**Work order**
Reproduce everything from "Now if you talk" down to "not the point." in the passage on food intolerance, replacing "dairy" with "sugar".

**Supplied passage**
....

There was an article on the BBC news website a day or two ago with a medical student or junior Doctor (I forget which) calling for them to receive more information and teaching on the effects of nutrition. Now this is not my speciality, but I do find it very interesting.
A little over 20 months ago I “developed” a food intolerance seemingly out of nowhere which progressed to a point where I wanted to address it. Funnily enough the development of this intolerance happened to coincide with a period of a large number of changes in my personal and professional life. I had just relocated to Newcastle 6 months prior and was in the process of building a business from scratch (again), and I was going through the breakdown of an important personal relationship. My sleep suffered, my energy levels dropped, I was strung out, emotionally and mentally fragile – the hallmarks of adrenal fatigue. Not a good place. So is it a surprise that my digestion suddenly flared up? In my mind absolutely not.
You do not live for 30 or 40 years of your life happily eating whatever it is you like to eat and then suddenly become intolerant of it. There is a reason why you cannot process whatever it is any more. In my case it was gluten – or bread specifically in my case. So what did I do? I cut bread out. That’s what you do right? You stop eating the thing that causes a problem and the problem goes away. But why was it that after 30 years that my body suddenly stopped “liking” bread? Could it be that everyone had suddenly changed their recipe? Or could this “intolerance” be a symptom of an underlying problem and it was just bread that acted as the catalyst for symptoms? I know what I think.
Fast forward 20 months and I can eat as much or as little bread as I like and not suffer any digestive disturbances – unless I happen to be particularly stressed at the time in which case I will sometimes suffer very minor disturbance. So it seems I am not intolerant of bread any more.
Now if you talk to someone who is really into their nutrition a number of them will tell you that we were not designed or should not be eating such things as bread or dairy anyway and cutting them out is a good thing. But that is not the point.

....

**Dataset extract**
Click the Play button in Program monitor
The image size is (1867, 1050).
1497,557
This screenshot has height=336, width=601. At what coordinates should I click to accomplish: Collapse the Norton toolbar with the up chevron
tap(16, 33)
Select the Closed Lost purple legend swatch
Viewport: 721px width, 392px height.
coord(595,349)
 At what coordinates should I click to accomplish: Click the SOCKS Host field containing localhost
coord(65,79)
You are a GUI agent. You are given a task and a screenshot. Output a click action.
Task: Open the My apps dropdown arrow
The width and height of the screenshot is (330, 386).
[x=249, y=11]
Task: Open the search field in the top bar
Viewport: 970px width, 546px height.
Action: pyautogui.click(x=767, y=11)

....

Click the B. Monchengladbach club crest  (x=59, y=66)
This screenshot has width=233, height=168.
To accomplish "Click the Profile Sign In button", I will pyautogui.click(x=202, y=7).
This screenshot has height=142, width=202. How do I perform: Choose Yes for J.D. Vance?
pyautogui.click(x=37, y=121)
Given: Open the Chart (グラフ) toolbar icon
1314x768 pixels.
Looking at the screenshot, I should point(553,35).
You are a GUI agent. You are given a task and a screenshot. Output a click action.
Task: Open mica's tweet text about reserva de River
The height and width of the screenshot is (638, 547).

....

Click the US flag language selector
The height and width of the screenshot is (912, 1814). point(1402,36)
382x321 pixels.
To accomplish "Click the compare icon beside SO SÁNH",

....

**Task output**
Now if you talk to someone who is really into their nutrition a number of them will tell you that we were not designed or should not be eating such things as bread or sugar anyway and cutting them out is a good thing. But that is not the point.